Helplessly the three Greystone kids and Kona and Joe watched the flashing light on the iPad wind closer and closer to the Greystones’ neighborhood on the map. When the blip of light turned the last corner, Kona put the Cuckoo Clock laptop down on the couch and held out the one showing the Greystones’ house.
It only took a few moments for the fake police car to appear in the surveillance footage on that screen. The car pulled up in front of the Greystones’ house. The silver-haired fake police officer got out and ambled—no, sauntered—up to the front porch. He looked around, and then seemed to look straight up into the surveillance camera. Joe must have placed it in the porch light.
The silver-haired fake police officer smiled. He ripped off his fake name badge, flung it to the ground, and ground it under his heel.

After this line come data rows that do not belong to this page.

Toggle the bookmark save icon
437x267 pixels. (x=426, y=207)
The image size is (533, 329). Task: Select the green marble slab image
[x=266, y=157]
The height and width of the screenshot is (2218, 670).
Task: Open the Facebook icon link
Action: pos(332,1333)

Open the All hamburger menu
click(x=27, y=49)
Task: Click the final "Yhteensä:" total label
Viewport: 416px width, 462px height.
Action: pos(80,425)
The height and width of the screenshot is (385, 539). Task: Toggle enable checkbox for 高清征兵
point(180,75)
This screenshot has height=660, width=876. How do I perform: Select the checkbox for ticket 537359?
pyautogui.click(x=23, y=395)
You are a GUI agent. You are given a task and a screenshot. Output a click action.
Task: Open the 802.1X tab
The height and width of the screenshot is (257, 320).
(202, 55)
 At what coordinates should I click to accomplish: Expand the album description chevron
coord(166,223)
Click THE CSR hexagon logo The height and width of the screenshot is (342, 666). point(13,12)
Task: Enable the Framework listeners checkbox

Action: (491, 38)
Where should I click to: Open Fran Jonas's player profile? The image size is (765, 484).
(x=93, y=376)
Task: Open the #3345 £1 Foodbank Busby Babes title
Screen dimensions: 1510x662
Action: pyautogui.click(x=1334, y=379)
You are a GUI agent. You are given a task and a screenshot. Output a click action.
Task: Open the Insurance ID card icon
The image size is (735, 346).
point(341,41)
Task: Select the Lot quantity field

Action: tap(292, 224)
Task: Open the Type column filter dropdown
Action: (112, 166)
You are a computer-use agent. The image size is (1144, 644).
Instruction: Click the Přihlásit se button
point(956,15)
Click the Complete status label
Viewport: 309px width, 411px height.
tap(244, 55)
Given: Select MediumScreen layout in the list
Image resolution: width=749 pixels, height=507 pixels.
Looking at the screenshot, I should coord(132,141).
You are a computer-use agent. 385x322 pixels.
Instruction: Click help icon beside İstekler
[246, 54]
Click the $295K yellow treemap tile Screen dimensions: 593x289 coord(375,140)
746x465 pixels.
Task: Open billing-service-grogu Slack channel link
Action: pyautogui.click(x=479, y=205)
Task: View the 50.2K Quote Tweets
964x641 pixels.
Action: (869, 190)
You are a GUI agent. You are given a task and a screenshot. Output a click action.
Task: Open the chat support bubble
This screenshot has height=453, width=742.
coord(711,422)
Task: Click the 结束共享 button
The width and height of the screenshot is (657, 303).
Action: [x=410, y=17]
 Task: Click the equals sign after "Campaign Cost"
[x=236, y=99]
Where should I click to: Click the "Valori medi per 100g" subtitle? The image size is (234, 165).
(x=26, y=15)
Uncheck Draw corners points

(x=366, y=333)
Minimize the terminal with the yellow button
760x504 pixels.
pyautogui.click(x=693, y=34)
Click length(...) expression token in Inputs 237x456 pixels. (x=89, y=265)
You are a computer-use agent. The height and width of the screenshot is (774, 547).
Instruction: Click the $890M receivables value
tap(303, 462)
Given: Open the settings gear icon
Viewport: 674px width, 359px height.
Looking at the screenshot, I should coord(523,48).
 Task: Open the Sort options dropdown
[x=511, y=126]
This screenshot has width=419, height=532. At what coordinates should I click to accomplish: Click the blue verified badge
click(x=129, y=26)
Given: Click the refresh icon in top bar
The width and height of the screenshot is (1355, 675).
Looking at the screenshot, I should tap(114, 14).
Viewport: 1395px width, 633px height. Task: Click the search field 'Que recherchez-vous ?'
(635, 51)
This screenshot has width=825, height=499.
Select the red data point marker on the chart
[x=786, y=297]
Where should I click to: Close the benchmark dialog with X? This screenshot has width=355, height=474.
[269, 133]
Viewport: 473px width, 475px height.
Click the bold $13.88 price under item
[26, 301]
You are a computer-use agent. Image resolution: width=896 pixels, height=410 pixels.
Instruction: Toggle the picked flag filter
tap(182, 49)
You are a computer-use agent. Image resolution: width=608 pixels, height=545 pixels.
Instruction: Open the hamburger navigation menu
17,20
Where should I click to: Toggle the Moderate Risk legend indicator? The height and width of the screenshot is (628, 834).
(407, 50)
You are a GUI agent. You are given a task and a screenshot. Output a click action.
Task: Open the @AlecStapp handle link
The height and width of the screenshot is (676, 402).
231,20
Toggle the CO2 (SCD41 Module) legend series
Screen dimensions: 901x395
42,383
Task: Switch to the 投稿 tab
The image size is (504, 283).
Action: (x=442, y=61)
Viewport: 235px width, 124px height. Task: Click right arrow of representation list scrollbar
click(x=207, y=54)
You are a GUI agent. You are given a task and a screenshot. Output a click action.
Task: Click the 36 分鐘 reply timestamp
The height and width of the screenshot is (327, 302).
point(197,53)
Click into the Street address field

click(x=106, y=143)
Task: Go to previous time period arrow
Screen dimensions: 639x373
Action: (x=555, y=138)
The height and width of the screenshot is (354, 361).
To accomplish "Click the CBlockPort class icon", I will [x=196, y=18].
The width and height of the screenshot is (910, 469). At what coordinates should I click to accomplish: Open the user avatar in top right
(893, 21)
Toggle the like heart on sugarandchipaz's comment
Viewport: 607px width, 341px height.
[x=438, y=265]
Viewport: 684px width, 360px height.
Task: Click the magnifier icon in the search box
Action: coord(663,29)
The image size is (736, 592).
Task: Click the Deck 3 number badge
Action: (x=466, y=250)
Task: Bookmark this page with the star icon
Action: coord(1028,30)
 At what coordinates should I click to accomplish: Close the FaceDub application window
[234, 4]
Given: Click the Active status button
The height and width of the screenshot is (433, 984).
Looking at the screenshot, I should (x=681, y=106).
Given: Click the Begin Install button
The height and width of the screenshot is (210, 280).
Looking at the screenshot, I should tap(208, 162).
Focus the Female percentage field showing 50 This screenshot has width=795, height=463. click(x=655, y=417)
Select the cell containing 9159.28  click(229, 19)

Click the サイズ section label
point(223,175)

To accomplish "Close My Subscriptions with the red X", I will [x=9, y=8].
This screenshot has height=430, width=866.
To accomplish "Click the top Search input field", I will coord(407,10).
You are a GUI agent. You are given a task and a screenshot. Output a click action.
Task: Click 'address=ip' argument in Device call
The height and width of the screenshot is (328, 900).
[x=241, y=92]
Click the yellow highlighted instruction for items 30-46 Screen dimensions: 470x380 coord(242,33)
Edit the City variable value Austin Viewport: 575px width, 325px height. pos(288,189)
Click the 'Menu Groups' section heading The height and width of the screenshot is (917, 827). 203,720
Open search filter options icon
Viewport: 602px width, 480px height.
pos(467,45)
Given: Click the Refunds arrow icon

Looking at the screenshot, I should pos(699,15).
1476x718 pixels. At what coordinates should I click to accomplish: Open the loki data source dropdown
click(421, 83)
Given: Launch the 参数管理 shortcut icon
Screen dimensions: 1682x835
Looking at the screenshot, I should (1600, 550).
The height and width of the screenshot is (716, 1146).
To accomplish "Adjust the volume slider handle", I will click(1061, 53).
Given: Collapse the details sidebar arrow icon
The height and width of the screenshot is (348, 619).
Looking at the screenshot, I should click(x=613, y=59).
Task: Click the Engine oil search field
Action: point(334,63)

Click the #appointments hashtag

On the iPad, the blip of light blinked completely out.
“He found the tracker,” Emma groaned. “Okay, so what? At least we can still watch and see . . .”
The fake police officer moved to the edge of the porch and crouched down to reach into the mulch in the nearest flower bed. He seemed to be prying up one of the stepping stones the Greystone kids had each made in kindergarten, when they’d pressed their hands in plaster.
“Why does he want my handprint?” Finn whimpered.
“I think that one’s mine,” Emma said. “Because, see, the edges are decorated with plus and minus signs. But . . .”
The fake police officer raised and lowered the stepping stone, as if he was calculating how much it weighed. Then he reared his arm back—and hurled the stepping stone toward the porch light.
On the laptop screen, Emma’s handprint stone seemed to fly closer and closer.
And then suddenly the screen showed nothing but fuzz.
“He broke the surveillance camera!” Emma wailed. “He knew we were watching all along! He did that on purpose!”